Il bello di questo sport è che non c’è mai nulla di scontato. Alla vigilia, quasi tutti indicavano il Manchester City come vincitore del quarto di finale d’andata a discapito del Tottenham. Invece, sono proprio gli Spurs ad esultare dopo 90 minuti e più di battaglia calcistica.

Dopo l’uscita per infortunio del capitano Harry Kane, molti tifosi del Tottenham pregavano in silenzio affinché la loro squadra riuscisse a superare indenne il primo dei due match previsti. Invece al 78°, con enorme sorpresa e tanta felicità, e nel momento in cui il City aveva preso il sopravvento in campo, Son riesce con insistenza a tenere in gioco un pallone sulla linea di fondo, approfitta di un poco attento Delph (che chiude in ritardo) e calcia a rientrare col sinistro sorprendendo Ederson. Palla in rete ed esultanza sfrenata in campo e sugli spalti.

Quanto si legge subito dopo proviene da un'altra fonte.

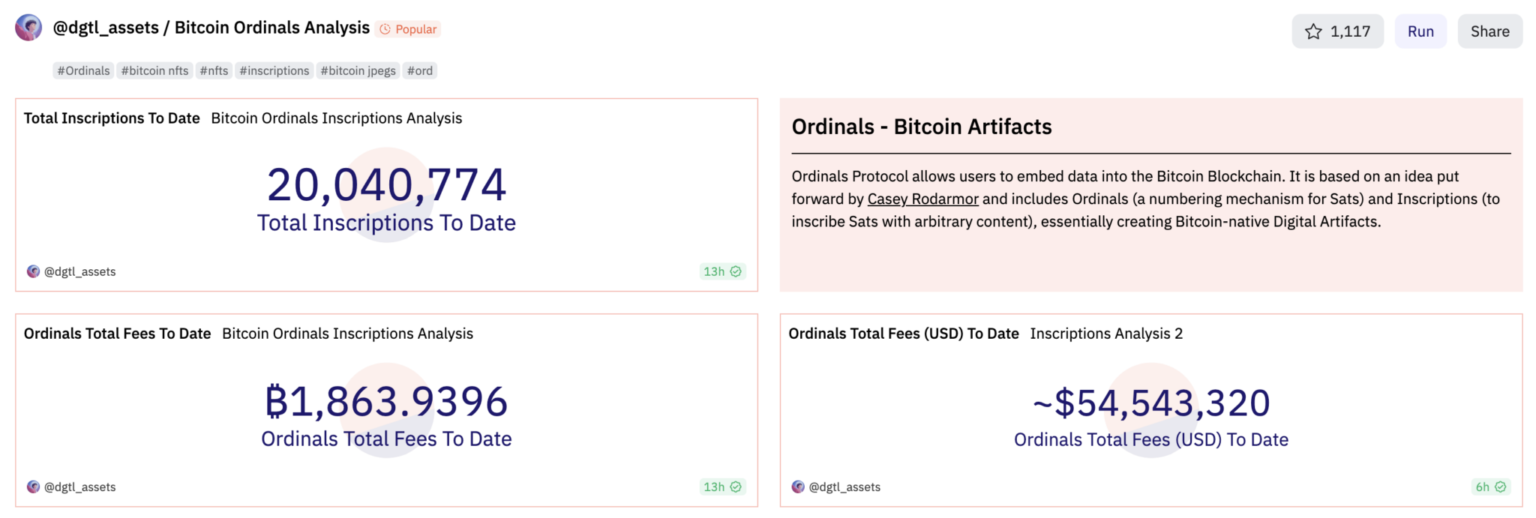The image size is (1536, 518).
Task: Click the #inscriptions tag
Action: [x=274, y=71]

Ad incidere sull’andamento generale della partita è stato il rigore fallito da Aguero al 13° (fallo di mano di Rose visto al monitor da Kuipers richiamato dal VAR), che si è fatto ipnotizzare da Lloris. Se avesse segnato, probabilmente il match avrebbe preso un’altra piega. Prima e dopo il rigore, erano stati gli Spurs ad andare vicini al gol, prima con Sissoko che spara alto un assist di Alli (8°) e poi con Kane il quale, servito in area da Eriksen, lascia partire un tiro sventato in bello stile da Ederson.

Il Manchester City si scuote nel secondo tempo. Al 2° minuto, da una bella azione manovrata, nasce un tiro di Sterling da posizione defilata ben neutralizzato da Lloris. Il Tottenham risponde poco dopo con Son, che sfiora il palo alla destra di Ederson. L’equilibrio si spezza la 56°. Un duro contrasto con Delph costa caro a Kane, che esce zoppicando. Guardiola cerca di approfittarne inserendo Gabriel Jesus al posto di uno spento Aguero. Ma, come detto sopra, sono stati proprio gli Spurs ad andare in rete.

Il City tenta di reagire, ma non costruisce praticamente nulla, nonostante gli inserimenti di De Bruyne e Sané. Il match di ritorno è previsto mercoledì prossimo. Vediamo se Pep Guardiola e i suoi giocatori riusciranno a dare adito al pronostico che li dà come possibili vincitori della Champions.